[Saved data entries]
★ ★ ★ ★ ★

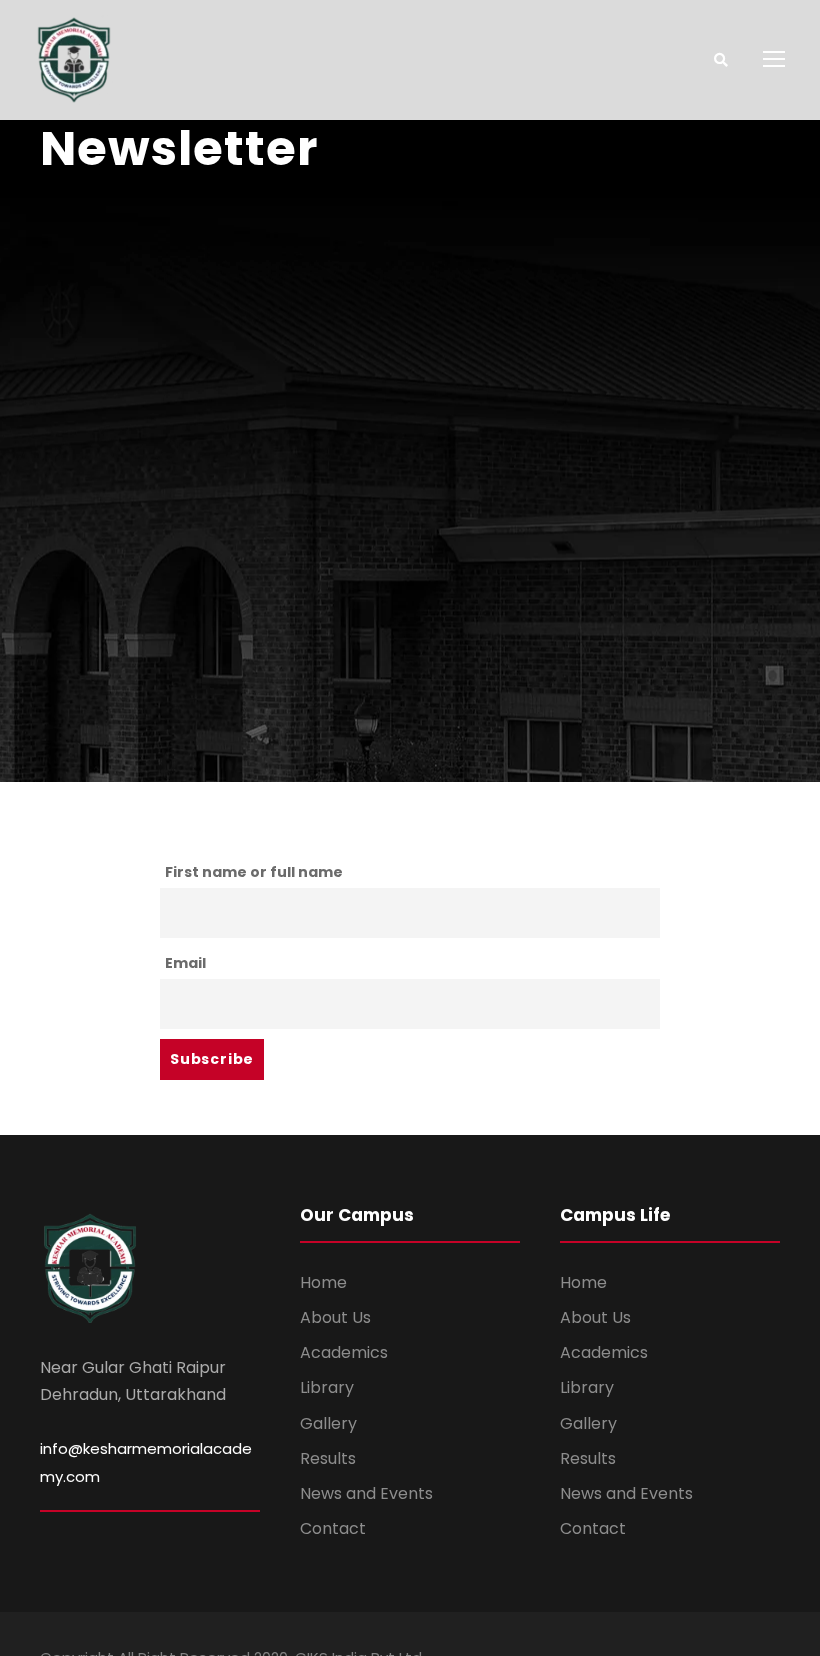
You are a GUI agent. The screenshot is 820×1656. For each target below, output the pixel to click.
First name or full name (254, 872)
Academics (344, 1352)
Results (328, 1458)
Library (327, 1387)
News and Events (366, 1493)
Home (323, 1282)
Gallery (328, 1423)
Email (185, 963)
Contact (333, 1528)
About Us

★ ★ ★ ★ ★

GOAL OF THE EXERCISE:
An exact, image-free transcription of all the records above is needed.

RESPONSE AREA:
You are a GUI agent. The screenshot is 820×1656. For each target below, output the pixel to click.
First name or full name (254, 872)
Academics (344, 1352)
Results (328, 1458)
Library (327, 1387)
News and Events (366, 1493)
Home (323, 1282)
Gallery (328, 1423)
Email (185, 963)
Contact (333, 1528)
About Us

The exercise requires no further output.